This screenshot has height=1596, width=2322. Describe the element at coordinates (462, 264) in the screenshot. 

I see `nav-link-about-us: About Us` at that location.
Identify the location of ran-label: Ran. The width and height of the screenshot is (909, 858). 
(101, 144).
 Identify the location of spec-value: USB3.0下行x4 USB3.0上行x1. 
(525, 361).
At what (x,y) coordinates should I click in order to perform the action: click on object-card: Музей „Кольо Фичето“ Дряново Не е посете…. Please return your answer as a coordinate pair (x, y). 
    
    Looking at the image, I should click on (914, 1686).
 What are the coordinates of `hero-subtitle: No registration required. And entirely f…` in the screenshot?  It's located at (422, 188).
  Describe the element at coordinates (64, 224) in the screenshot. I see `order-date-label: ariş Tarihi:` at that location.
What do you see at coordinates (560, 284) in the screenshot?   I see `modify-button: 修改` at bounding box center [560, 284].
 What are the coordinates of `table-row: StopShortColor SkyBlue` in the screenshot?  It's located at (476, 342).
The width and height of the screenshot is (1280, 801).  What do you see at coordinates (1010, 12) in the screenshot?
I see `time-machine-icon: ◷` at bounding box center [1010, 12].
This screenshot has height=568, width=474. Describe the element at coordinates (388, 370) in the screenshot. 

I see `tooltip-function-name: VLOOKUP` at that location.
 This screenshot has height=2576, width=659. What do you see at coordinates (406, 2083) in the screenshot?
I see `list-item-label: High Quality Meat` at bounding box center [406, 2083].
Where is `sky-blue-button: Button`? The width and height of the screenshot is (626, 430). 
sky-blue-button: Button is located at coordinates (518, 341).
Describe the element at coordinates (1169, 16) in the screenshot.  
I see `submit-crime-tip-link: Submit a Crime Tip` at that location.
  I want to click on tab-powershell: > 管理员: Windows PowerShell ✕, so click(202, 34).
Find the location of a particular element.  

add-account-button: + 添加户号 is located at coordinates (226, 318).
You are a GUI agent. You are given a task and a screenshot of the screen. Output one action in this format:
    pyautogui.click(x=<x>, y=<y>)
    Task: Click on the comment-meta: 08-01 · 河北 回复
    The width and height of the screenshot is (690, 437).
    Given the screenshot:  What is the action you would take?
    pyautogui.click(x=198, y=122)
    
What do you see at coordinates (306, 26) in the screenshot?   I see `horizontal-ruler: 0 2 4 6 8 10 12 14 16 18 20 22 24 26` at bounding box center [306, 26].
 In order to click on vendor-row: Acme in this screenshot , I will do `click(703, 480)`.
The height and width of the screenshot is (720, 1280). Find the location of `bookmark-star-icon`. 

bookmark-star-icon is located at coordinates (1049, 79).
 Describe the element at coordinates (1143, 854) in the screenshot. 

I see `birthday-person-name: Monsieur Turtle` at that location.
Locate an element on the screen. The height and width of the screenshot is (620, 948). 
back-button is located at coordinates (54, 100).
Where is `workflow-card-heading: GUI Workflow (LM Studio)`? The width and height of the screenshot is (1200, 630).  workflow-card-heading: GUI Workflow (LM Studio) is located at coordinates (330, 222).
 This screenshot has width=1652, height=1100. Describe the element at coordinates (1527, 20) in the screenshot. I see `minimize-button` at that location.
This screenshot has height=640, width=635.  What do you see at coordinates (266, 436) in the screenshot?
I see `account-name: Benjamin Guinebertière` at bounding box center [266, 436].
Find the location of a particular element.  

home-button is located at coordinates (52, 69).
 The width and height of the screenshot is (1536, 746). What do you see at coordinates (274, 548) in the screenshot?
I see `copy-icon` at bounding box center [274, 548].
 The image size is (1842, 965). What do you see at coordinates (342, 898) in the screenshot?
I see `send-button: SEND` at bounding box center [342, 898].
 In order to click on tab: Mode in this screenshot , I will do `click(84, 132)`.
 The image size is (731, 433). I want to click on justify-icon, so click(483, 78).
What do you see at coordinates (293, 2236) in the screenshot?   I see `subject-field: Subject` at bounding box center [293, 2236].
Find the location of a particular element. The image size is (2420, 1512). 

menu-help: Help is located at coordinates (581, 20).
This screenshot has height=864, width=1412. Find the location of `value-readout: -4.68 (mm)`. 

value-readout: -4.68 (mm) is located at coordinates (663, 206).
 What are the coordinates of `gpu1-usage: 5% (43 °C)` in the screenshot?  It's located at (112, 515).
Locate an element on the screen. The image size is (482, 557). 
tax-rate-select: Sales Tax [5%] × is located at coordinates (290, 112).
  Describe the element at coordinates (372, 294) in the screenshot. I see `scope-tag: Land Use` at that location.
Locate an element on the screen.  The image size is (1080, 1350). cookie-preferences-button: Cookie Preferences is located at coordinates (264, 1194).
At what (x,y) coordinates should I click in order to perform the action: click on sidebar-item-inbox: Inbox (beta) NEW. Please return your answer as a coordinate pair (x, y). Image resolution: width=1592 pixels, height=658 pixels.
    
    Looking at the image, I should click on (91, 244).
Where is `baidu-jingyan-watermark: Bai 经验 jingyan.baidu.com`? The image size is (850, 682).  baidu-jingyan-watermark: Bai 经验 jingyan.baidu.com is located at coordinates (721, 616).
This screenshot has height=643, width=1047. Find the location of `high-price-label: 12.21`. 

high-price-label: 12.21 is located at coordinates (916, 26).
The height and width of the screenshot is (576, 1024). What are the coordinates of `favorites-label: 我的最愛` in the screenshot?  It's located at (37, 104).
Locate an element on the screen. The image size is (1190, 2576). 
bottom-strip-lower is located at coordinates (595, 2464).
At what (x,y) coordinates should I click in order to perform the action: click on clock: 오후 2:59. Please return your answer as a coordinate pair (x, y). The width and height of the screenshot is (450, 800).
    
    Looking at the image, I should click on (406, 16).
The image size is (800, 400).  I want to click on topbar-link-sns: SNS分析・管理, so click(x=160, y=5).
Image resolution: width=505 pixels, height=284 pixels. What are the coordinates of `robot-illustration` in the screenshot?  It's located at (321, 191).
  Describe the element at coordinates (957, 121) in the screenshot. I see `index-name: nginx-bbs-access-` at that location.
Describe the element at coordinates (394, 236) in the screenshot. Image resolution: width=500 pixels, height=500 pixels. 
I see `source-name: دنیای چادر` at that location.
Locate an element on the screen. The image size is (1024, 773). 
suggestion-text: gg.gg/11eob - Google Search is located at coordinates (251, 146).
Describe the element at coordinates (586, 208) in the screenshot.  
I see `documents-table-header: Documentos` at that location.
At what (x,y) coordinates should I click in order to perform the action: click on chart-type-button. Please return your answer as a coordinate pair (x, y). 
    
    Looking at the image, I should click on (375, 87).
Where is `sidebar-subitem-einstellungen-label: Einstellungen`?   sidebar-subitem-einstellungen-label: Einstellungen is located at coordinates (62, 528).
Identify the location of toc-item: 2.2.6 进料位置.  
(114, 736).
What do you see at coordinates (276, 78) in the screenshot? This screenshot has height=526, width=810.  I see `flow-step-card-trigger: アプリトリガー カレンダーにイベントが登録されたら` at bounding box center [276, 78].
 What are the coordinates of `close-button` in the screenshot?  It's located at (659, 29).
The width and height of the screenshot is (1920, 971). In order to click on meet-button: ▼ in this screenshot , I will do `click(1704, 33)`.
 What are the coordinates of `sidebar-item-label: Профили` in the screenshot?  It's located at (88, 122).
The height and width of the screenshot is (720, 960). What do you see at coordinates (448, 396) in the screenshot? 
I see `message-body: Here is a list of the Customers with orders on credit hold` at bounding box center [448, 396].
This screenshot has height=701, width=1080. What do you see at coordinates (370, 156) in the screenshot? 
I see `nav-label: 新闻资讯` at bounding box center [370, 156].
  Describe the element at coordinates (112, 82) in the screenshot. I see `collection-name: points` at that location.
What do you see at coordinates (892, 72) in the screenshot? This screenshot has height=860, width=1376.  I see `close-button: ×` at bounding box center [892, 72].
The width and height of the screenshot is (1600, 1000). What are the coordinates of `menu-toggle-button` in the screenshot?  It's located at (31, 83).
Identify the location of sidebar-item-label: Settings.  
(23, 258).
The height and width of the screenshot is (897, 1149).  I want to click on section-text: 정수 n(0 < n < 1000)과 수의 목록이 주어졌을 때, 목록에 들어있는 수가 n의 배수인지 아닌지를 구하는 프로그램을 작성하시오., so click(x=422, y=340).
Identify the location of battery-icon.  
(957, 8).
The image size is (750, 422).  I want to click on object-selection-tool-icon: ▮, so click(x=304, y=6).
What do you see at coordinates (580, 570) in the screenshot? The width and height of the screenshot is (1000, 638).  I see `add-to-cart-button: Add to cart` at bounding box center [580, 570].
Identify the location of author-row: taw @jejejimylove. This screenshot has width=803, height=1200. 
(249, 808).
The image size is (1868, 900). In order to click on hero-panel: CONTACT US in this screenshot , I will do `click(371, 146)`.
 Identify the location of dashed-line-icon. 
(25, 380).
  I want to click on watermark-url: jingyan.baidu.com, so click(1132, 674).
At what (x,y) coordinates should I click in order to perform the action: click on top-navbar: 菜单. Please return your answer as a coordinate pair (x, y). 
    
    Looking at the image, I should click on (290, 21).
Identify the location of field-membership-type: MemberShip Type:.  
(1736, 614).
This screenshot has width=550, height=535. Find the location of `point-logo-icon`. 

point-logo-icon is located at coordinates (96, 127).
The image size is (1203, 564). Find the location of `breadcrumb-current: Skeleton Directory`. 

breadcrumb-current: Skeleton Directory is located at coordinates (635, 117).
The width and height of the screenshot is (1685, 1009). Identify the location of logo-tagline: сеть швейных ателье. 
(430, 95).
- - - - -
__Goal of the exercise__
Print the rows exactly as they are, starting with the line containing "Identify the location of field-membership-type: MemberShip" and going on through the last line of the rows.

__The answer__
Identify the location of field-membership-type: MemberShip Type:.  
(1736, 614).
This screenshot has width=550, height=535. Find the location of `point-logo-icon`. 

point-logo-icon is located at coordinates (96, 127).
The image size is (1203, 564). Find the location of `breadcrumb-current: Skeleton Directory`. 

breadcrumb-current: Skeleton Directory is located at coordinates (635, 117).
The width and height of the screenshot is (1685, 1009). Identify the location of logo-tagline: сеть швейных ателье. 
(430, 95).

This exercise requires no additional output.